**WHAT TO PRODUCE**
Return the records from the first line through the line containing "Task: Open the Seizure Warrant document link", and leave out the pictures.

**DATA LISTING**
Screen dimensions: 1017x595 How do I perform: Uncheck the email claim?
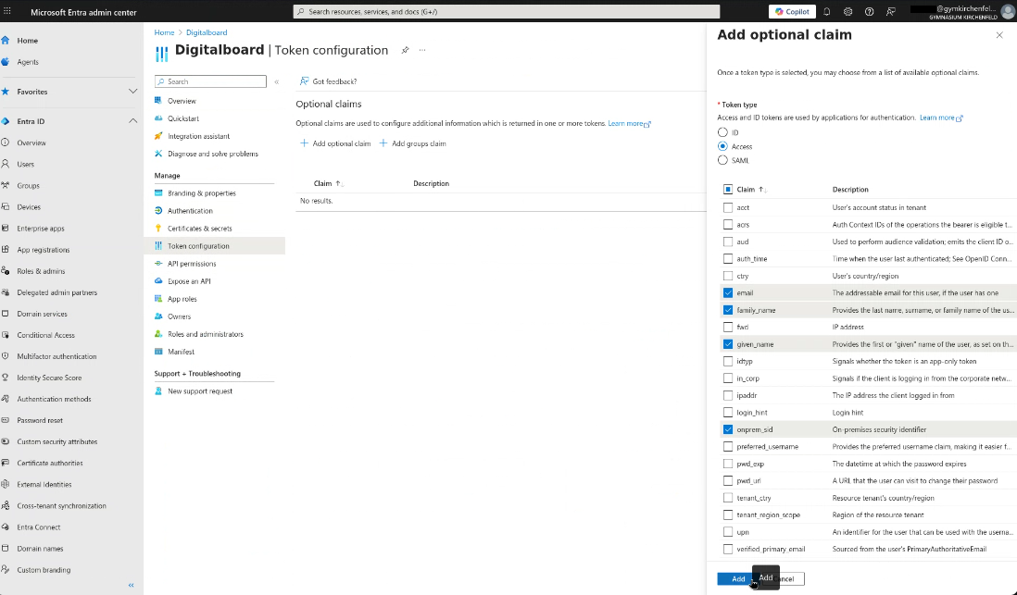click(x=728, y=292)
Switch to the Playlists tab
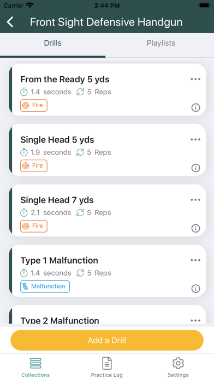Image resolution: width=214 pixels, height=379 pixels. [161, 43]
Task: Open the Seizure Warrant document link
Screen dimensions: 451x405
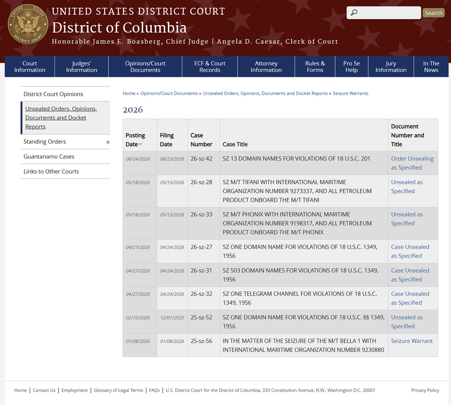Action: point(412,341)

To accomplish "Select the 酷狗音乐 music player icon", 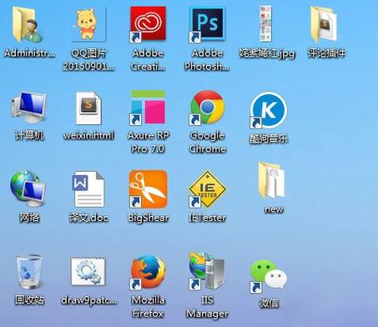I will (269, 110).
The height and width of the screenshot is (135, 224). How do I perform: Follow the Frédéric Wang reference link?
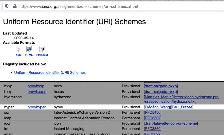coord(157,107)
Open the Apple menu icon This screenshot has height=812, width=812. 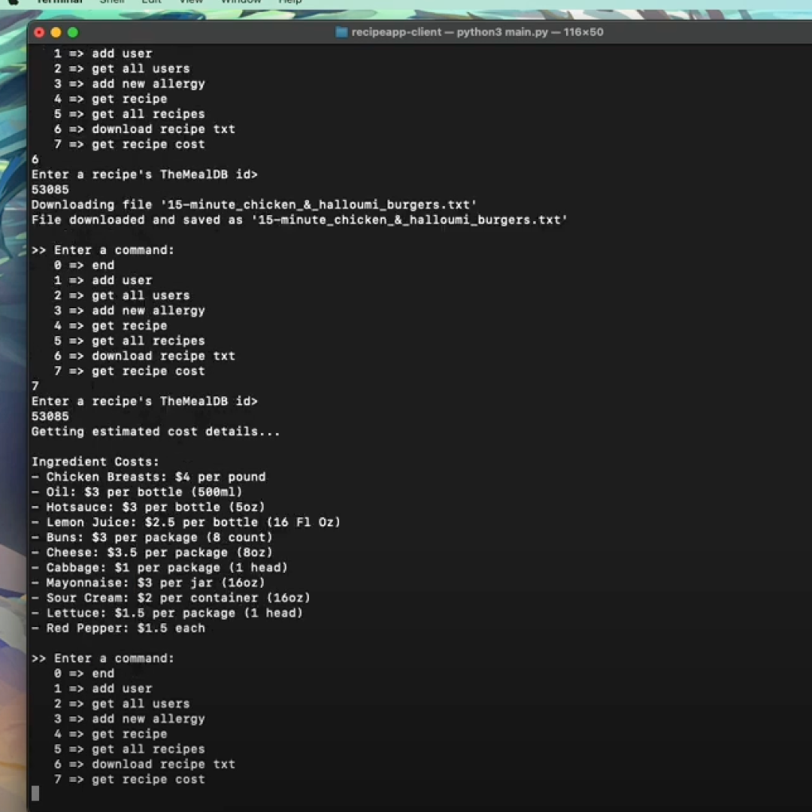[13, 2]
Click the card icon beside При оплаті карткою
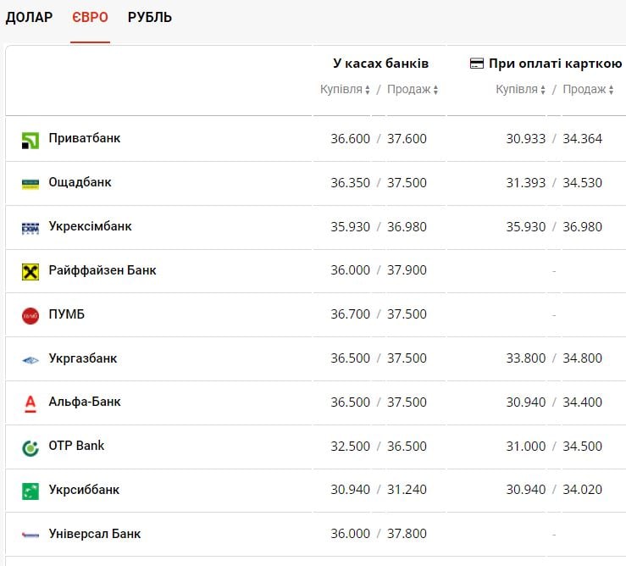 point(477,64)
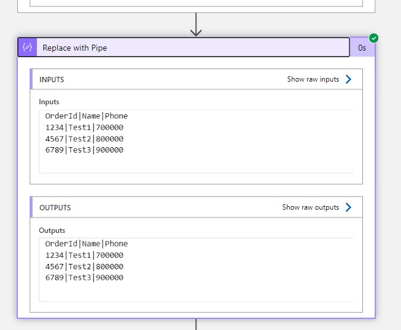Image resolution: width=401 pixels, height=330 pixels.
Task: Click the chevron beside Show raw inputs
Action: pos(349,79)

**SOLUTION TO THE PROBLEM**
Screen dimensions: 1017x595 How do I perform: Uncheck the email claim?
click(x=728, y=292)
Switch to the Playlists tab
Image resolution: width=214 pixels, height=379 pixels. [161, 43]
Task: Open the Seizure Warrant document link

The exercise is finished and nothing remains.